Dr. David Womack, creator and cause, was none of those. He was one of the top scientists in his field of genetic engineering, if not the top. Few could match his intellect or his ambition. Or his willingness to push the boundaries that physics and morals placed around him. After the Outbreak, little had been heard about him. It didn't matter. The damage was done, though he'd never admit to it being that.
Thomas knew his name. He was a subject in History. He was the reason Thomas would come to be so afraid. He was the reason buildings could fall in a second. The reason 'society' was a word that had once meant so much more.

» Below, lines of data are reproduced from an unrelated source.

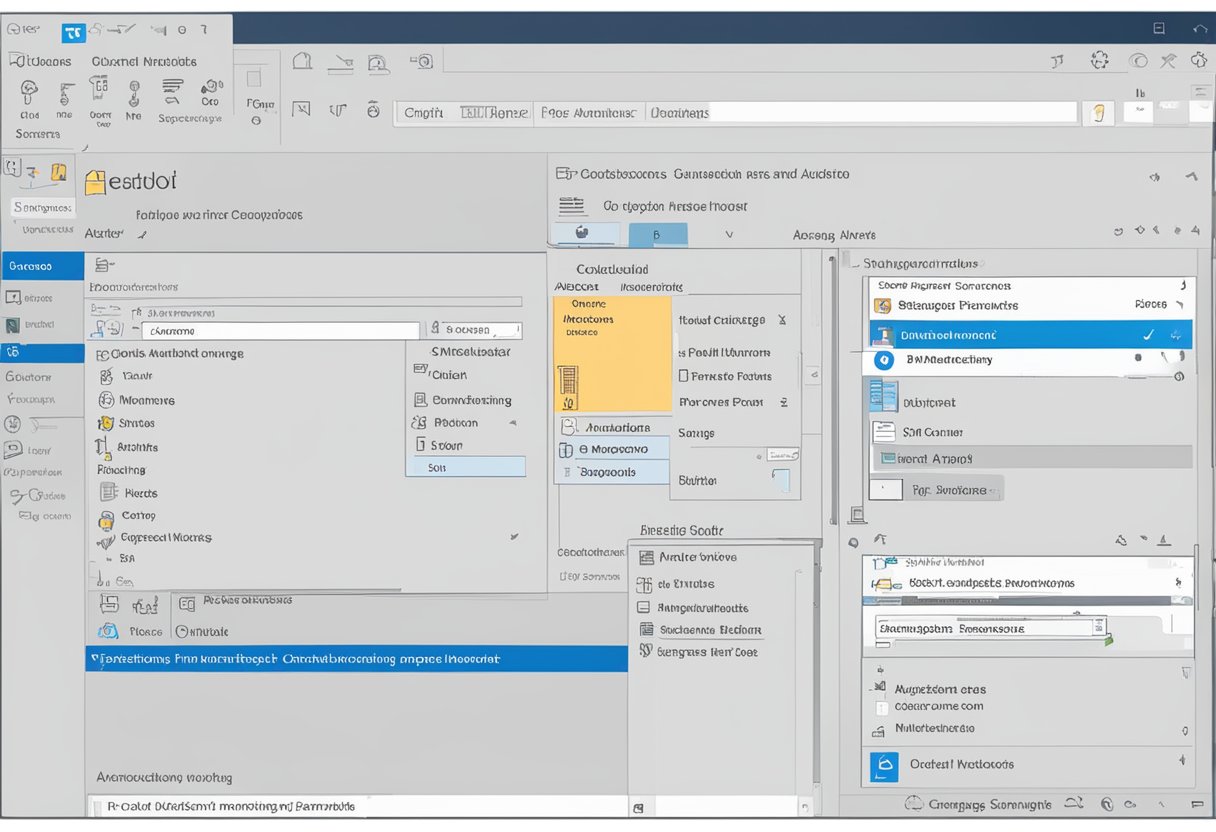
Task: Tick the checkbox left of the middle option beside the yellow panel
Action: [684, 377]
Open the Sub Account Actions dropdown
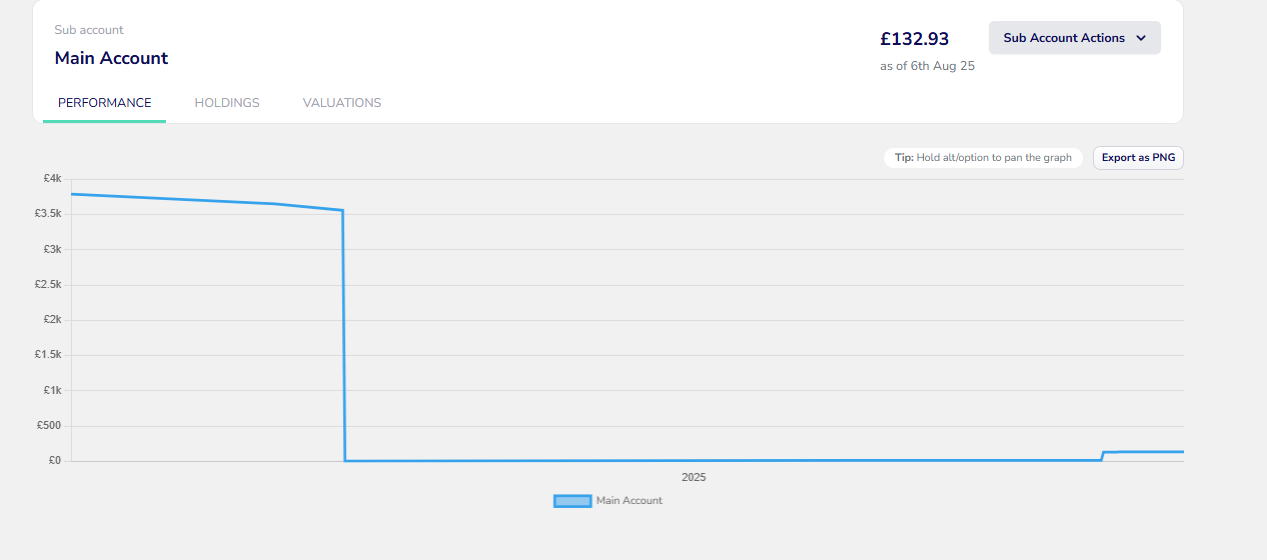This screenshot has width=1267, height=560. pos(1074,38)
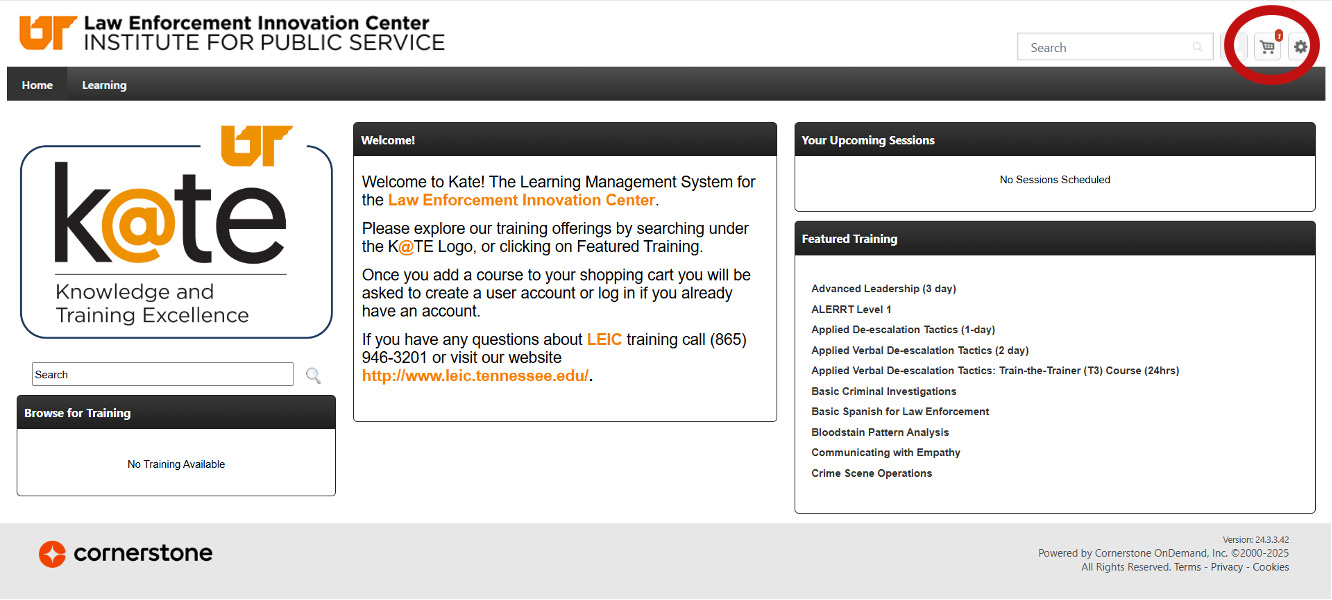
Task: Click the UT Law Enforcement Innovation Center logo
Action: coord(232,32)
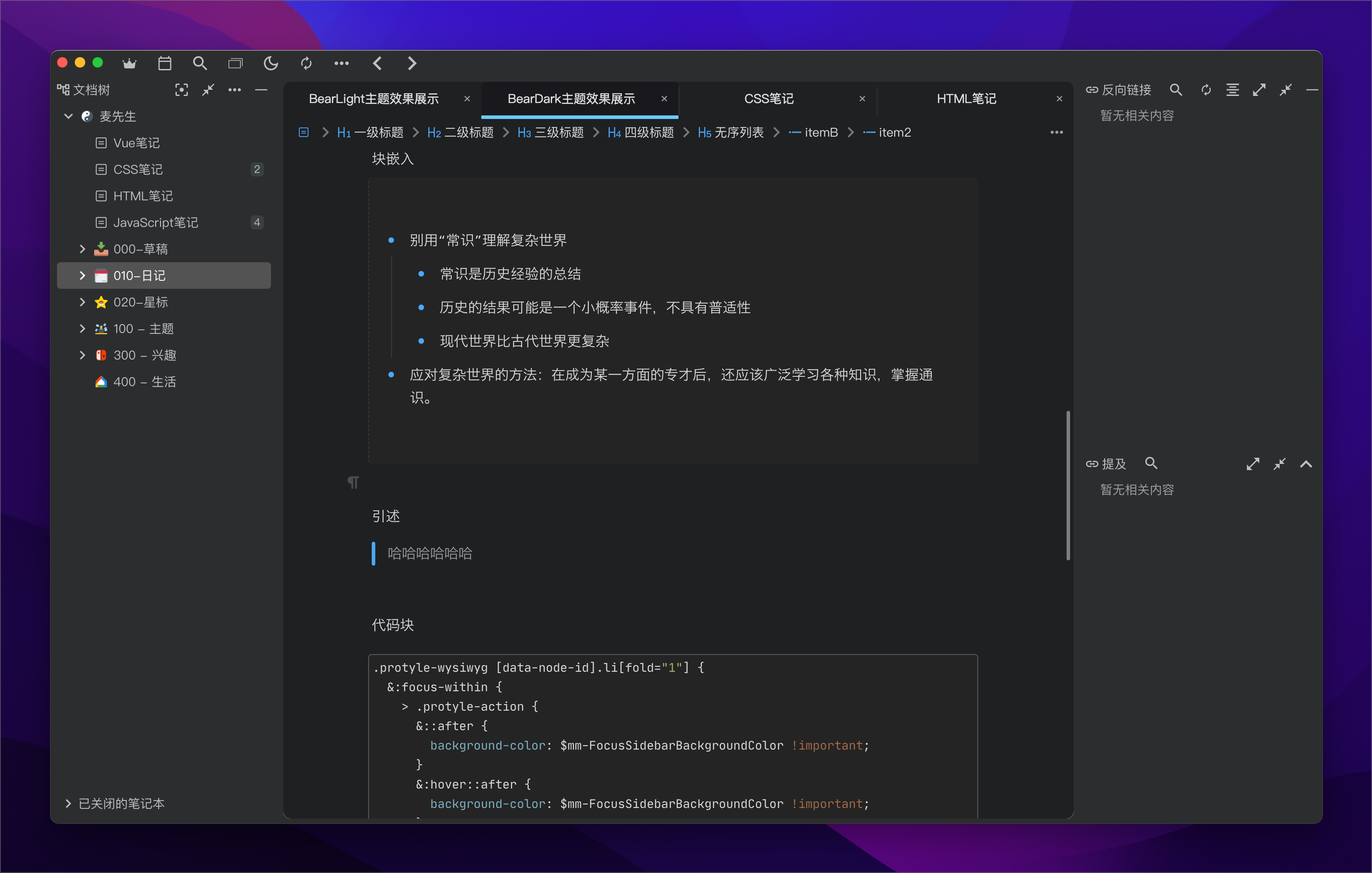
Task: Open global search from top toolbar
Action: pyautogui.click(x=199, y=63)
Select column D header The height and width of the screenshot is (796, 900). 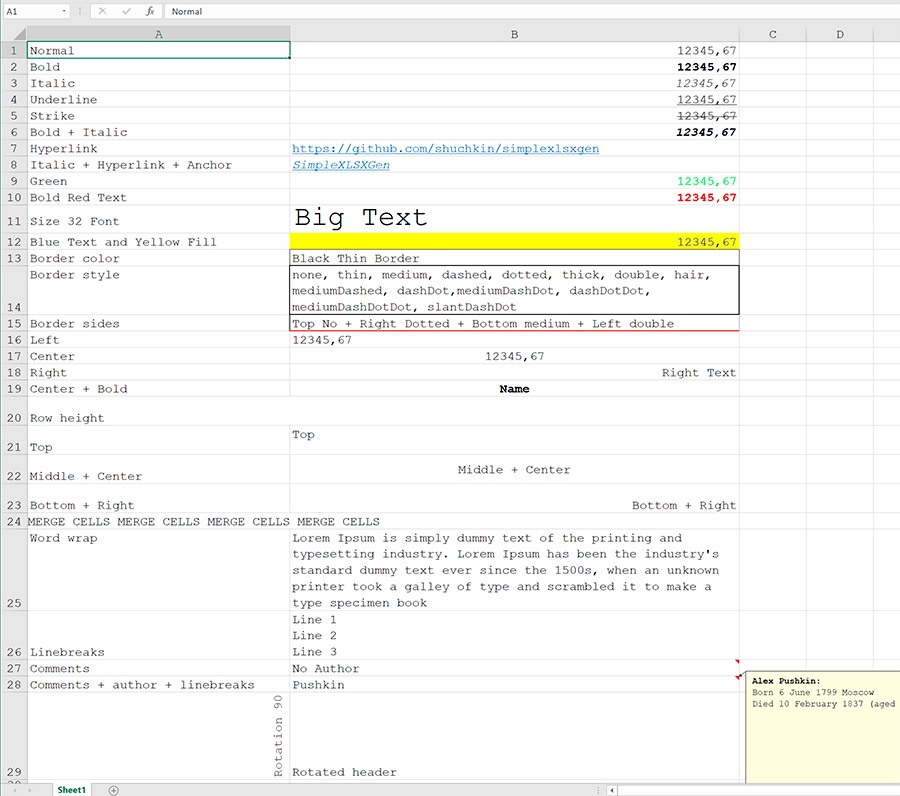coord(839,35)
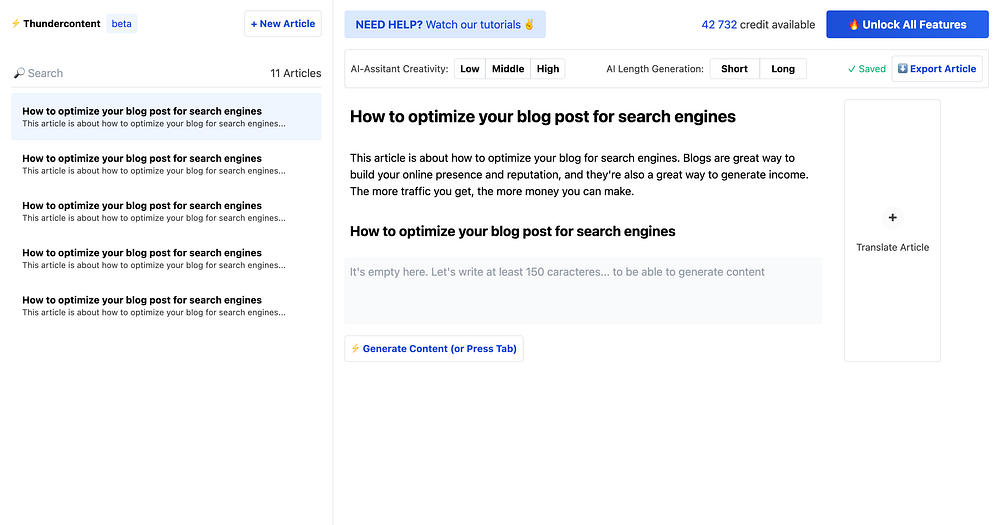Click the main article title heading
The image size is (1000, 525).
tap(543, 117)
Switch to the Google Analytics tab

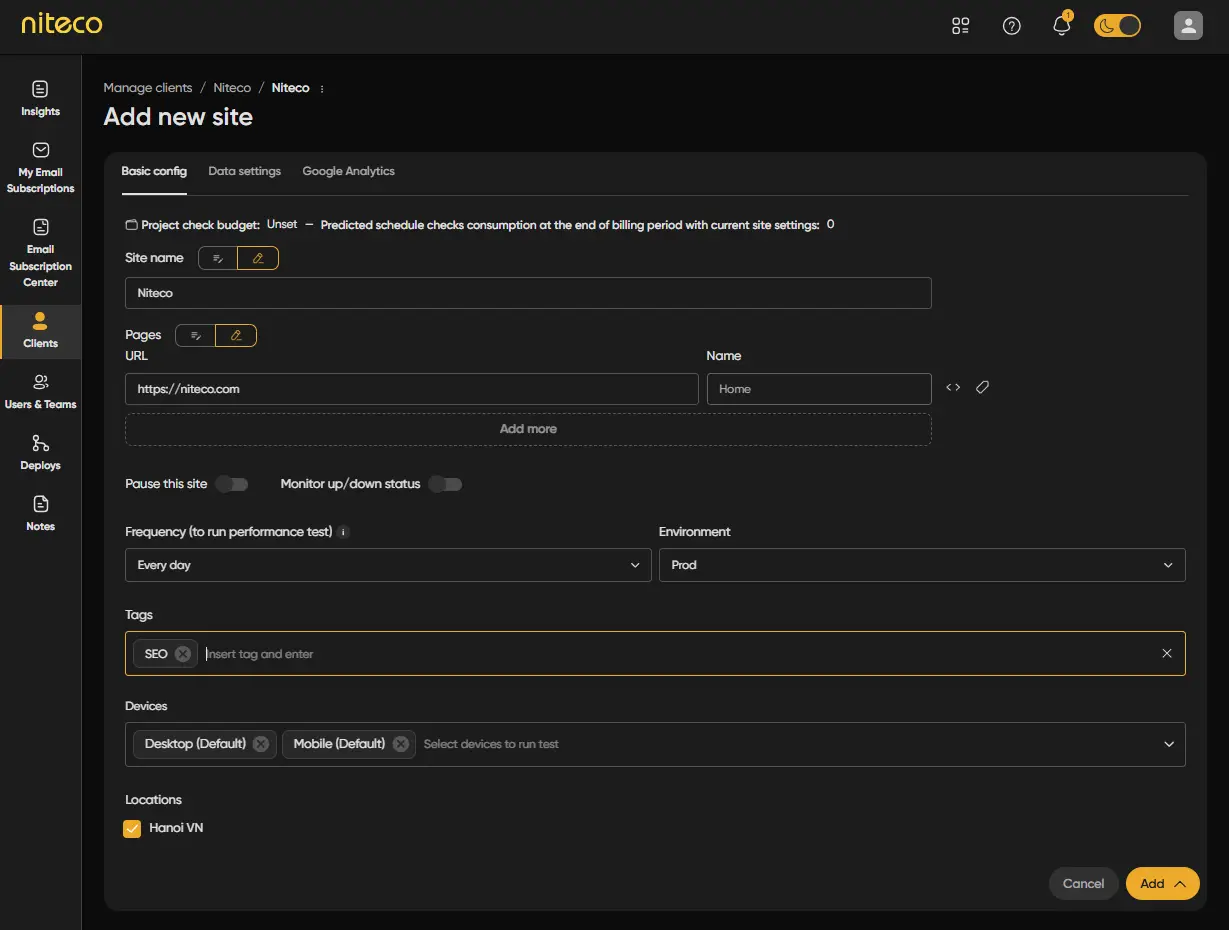pos(348,171)
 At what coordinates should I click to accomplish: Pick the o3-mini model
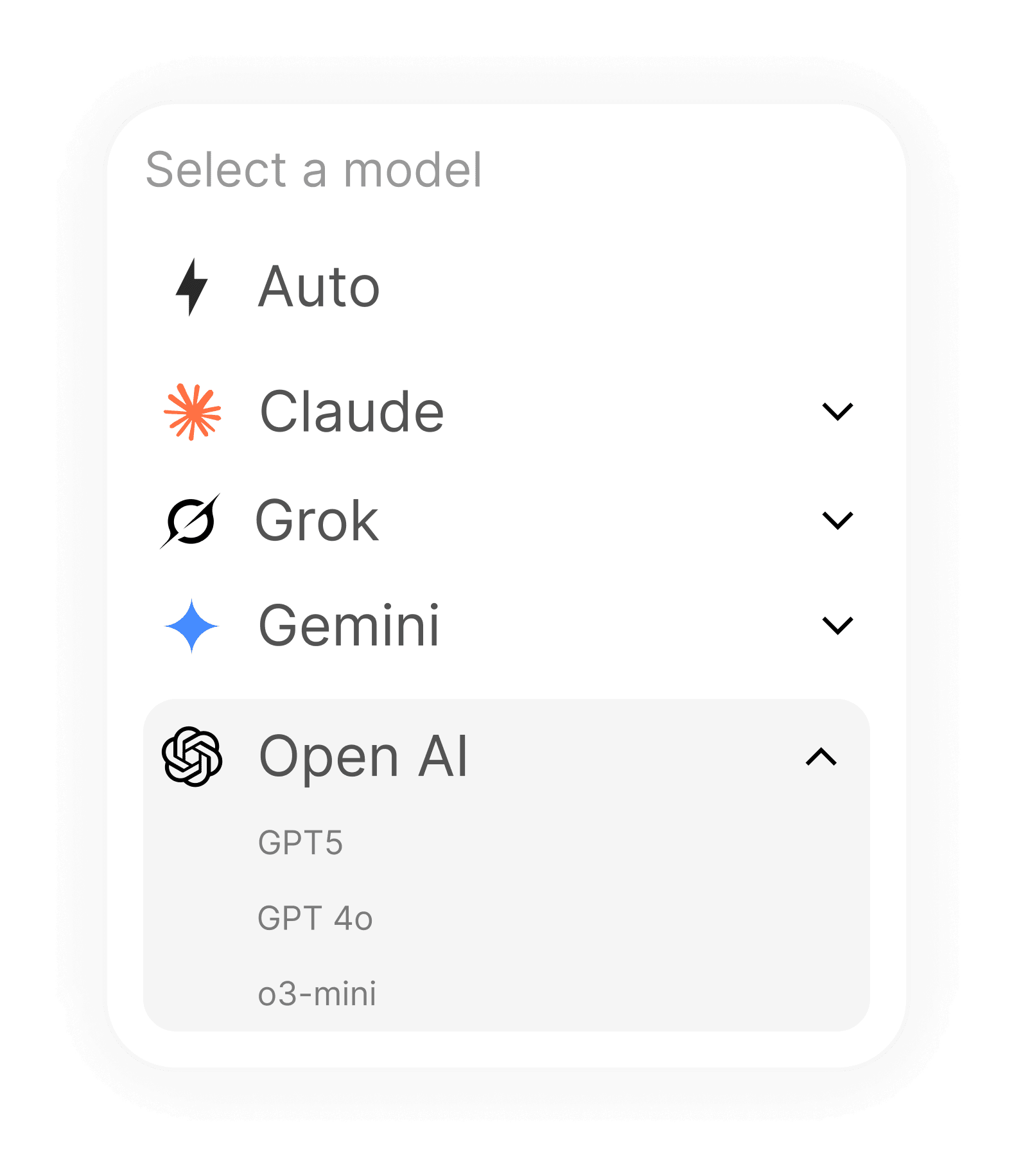coord(317,994)
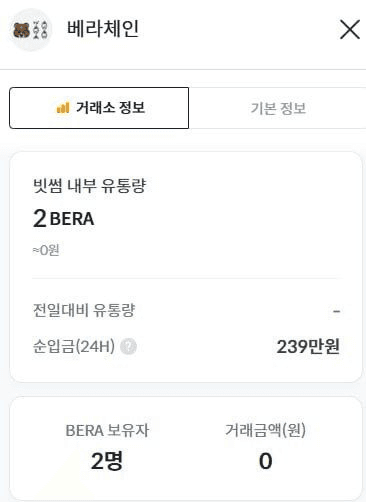This screenshot has width=366, height=502.
Task: Click the BERA 보유자 label
Action: pyautogui.click(x=107, y=430)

He was the reason Billy could stop and restart a heart. The bully was yet to have discovered that aspect of his power, but it was only a matter of time.
It had been three months and a few days since Thomas's eighth birthday. Two months more for Billy. Thomas walked the way he always had. The way his father had taken him when Thomas let him. He was excited, with a permanent buzz of anticipation coursing through him. Some of his friends were already exhibiting the sporadic blossoming of what was to come. It would be any day now for Thomas. Any day. He was sure of it. He could feel it.
The boys had crashed into him as they fled, knocking him to the ground. He'd scuffed his knew but was more bothered about the tear in his trousers. He pushed himself to his feet and shouted after the group. It was the ineffectual curses of a child who was unused to doing so. Thomas got on with everyone. He had no need, and his upbringing helped with this, to fight or to insult. One of the boys shouted back a 'Sorry,' but they didn't stop to see if he was OK. Thomas turned to pick up his school bag and found himself almost nose to nose with another boy.
Thomas had seen him around school. He'd successfully avoided him as time progressed, his powers increased and his attitude deteriorated.
Billy Almington.
"Move," Billy said firmly.
Thomas thought about standing exactly where he was. Everyone backed down to Billy. Wasn't it time someone didn't? Maybe Thomas was that one. His feet had more sense and stepped to the side to let Billy pass. The boy didn't, though. He matched Thomas's steps to remain directly in front of him.
"I said move!"
"I did! You foll..."
Thomas didn't get the chance to finish his sentence. Billy didn't give chances or, usually, warnings. He jabbed Thomas in the stomach and Thomas's world grew suddenly much brighter, then very dark. When he woke, he was at home in bed. When he was questioned, he kept Billy's name out of his story. He'd tripped and fallen, that was all. It didn't explain the twin scorch marks on his shirt or the small burns on his stomach, but his dad let it go. Thomas was told to be more careful – there's Undesirables out there – and the matter was dropped.
Billy didn't forget. Even though Thomas insisted he'd never said anything, he wasn't believed. Plus, he's got in Billy's way and, for that, he'd pay. He paid every time billy saw him, and continued to two years later, expect then it was wildly known at school that Thomas was late and was going to go crazy and, really, Billy was doing everyone a favour by keeping him in check.
He reached the school without, apart from the snot filled hack at his shoes, further incident. He didn't make eye contact with any of the other students, not wanting to bring their attention to him. He would often spend all day without looking directly at anyone. Pupils would deliberately bump into him, knocking him aside and sometimes causing him to crash into someone else. This could prompt an attack and no amount of explanation would get them to accept it wasn't his fault. They already knew it wasn't. They just relished the excuse to hit the 'weird kid'.
He was more or less ignored as he walked to his first class. He felt as if the world had taken pity on him. It was holding itself back to reduce the humiliation he so often felt. After all, it was a special day.